§ Data listing:
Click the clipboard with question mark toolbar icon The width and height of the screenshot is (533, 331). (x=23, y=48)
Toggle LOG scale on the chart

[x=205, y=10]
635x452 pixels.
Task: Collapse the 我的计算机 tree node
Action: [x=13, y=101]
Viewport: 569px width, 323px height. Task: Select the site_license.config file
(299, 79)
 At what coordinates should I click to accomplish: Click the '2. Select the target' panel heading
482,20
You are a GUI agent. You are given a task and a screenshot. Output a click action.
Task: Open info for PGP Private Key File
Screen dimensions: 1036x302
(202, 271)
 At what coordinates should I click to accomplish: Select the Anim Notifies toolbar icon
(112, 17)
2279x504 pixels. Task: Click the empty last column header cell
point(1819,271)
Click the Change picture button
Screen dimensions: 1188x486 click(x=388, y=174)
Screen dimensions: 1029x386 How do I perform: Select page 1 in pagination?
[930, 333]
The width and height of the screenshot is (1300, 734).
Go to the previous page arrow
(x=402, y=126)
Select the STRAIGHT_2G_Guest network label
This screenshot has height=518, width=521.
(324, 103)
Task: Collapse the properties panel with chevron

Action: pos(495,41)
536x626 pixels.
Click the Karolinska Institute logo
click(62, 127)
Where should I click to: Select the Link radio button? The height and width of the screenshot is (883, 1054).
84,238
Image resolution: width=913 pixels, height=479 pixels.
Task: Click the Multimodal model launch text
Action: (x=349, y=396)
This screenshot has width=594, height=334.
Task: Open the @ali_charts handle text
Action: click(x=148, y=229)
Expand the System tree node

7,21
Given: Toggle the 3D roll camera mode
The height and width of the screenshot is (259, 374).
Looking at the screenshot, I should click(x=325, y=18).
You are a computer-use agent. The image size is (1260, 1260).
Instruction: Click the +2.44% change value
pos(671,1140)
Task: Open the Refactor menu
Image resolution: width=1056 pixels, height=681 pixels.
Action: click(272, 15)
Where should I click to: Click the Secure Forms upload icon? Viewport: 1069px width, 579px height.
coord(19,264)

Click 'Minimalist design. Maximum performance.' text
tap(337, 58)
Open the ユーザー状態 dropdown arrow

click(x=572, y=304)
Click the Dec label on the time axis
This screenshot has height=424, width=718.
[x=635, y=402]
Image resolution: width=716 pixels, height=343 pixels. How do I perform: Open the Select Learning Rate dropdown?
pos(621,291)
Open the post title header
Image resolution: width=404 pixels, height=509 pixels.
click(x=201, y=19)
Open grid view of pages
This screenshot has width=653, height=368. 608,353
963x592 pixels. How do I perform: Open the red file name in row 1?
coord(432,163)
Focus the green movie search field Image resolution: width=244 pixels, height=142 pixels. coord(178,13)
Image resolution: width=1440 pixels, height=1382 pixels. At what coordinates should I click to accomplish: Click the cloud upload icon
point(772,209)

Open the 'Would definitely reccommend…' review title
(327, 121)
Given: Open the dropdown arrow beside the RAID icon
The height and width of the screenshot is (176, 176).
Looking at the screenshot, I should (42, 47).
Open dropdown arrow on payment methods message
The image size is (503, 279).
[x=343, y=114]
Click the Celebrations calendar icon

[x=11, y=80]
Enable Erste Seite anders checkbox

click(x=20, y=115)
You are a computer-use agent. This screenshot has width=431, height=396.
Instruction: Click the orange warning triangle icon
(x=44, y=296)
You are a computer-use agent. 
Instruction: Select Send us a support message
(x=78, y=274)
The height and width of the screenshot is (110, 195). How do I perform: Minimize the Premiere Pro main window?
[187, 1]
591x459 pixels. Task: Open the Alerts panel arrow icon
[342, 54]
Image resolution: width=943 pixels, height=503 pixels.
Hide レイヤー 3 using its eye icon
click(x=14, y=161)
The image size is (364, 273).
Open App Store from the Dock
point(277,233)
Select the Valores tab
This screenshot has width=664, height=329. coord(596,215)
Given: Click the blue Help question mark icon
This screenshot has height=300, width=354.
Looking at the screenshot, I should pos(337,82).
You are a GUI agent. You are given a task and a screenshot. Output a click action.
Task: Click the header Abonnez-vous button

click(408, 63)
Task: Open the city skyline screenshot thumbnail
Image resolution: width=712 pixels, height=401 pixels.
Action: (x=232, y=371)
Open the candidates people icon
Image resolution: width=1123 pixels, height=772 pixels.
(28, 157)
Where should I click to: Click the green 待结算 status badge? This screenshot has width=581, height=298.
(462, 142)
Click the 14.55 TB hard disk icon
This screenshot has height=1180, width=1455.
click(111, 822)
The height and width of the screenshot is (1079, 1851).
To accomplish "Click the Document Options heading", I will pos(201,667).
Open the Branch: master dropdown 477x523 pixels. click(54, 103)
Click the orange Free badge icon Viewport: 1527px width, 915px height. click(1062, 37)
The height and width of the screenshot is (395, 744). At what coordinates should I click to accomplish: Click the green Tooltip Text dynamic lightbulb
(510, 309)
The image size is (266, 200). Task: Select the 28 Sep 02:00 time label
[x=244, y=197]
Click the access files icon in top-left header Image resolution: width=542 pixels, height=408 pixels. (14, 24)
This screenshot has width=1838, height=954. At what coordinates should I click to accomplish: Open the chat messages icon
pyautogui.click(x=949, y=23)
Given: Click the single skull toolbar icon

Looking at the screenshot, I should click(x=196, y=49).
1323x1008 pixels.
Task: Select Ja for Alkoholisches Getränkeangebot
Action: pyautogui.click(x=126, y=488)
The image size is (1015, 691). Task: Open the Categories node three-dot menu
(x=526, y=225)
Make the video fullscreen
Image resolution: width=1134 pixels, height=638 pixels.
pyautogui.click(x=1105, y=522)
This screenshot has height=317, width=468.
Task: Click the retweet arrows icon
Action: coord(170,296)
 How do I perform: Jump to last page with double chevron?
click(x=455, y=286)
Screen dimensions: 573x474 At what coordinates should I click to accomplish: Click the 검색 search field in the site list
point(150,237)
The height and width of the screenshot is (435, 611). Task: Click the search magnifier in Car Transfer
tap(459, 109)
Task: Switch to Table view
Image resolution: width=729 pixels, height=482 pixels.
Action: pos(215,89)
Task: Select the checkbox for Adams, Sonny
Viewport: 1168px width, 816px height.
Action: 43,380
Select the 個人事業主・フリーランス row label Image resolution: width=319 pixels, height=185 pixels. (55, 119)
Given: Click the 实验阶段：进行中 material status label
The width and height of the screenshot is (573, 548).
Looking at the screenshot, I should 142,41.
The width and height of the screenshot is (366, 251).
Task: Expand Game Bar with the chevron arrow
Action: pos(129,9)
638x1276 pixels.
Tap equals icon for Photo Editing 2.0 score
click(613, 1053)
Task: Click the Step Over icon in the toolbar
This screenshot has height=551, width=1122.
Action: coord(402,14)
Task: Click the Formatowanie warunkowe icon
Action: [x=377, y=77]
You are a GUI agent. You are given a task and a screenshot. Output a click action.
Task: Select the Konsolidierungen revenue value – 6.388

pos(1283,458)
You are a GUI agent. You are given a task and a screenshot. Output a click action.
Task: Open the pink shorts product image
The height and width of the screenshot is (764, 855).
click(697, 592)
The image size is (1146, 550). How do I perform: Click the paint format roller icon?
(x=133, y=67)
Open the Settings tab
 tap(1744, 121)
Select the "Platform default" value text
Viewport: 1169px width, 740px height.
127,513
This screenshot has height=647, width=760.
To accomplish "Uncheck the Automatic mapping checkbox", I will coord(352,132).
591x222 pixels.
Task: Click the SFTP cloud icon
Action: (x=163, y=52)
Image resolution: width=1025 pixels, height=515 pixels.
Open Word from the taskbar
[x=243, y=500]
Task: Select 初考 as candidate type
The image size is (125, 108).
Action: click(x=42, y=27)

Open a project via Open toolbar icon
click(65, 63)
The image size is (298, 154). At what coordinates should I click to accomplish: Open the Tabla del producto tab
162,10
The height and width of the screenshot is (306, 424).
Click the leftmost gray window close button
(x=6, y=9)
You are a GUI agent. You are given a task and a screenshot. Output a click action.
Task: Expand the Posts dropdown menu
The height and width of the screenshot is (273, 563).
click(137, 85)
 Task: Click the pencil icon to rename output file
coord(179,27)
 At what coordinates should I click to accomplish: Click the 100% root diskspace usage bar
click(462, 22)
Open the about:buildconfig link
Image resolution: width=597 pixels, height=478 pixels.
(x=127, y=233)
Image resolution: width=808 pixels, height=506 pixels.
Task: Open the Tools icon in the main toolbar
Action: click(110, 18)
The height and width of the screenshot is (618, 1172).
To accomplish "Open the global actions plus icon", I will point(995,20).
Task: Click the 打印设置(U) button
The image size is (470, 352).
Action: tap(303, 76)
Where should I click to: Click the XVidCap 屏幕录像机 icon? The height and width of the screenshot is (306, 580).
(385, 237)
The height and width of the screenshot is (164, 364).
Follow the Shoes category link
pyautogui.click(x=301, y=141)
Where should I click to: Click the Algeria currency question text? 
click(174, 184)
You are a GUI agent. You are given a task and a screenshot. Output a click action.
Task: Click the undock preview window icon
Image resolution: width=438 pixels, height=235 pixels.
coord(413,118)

§ What to produce:
Only the lines from the one containing "Task: Select 初考 as candidate type" through the one containing "Task: Click the 打印设置(U) button" are to be retyped, both boundary lines included, with no other material.

§ Result below:
Task: Select 初考 as candidate type
The image size is (125, 108).
Action: click(x=42, y=27)

Open a project via Open toolbar icon
click(65, 63)
The image size is (298, 154). At what coordinates should I click to accomplish: Open the Tabla del producto tab
162,10
The height and width of the screenshot is (306, 424).
Click the leftmost gray window close button
(x=6, y=9)
You are a GUI agent. You are given a task and a screenshot. Output a click action.
Task: Expand the Posts dropdown menu
The height and width of the screenshot is (273, 563).
click(137, 85)
 Task: Click the pencil icon to rename output file
coord(179,27)
 At what coordinates should I click to accomplish: Click the 100% root diskspace usage bar
click(462, 22)
Open the about:buildconfig link
Image resolution: width=597 pixels, height=478 pixels.
(x=127, y=233)
Image resolution: width=808 pixels, height=506 pixels.
Task: Open the Tools icon in the main toolbar
Action: click(110, 18)
The height and width of the screenshot is (618, 1172).
To accomplish "Open the global actions plus icon", I will point(995,20).
Task: Click the 打印设置(U) button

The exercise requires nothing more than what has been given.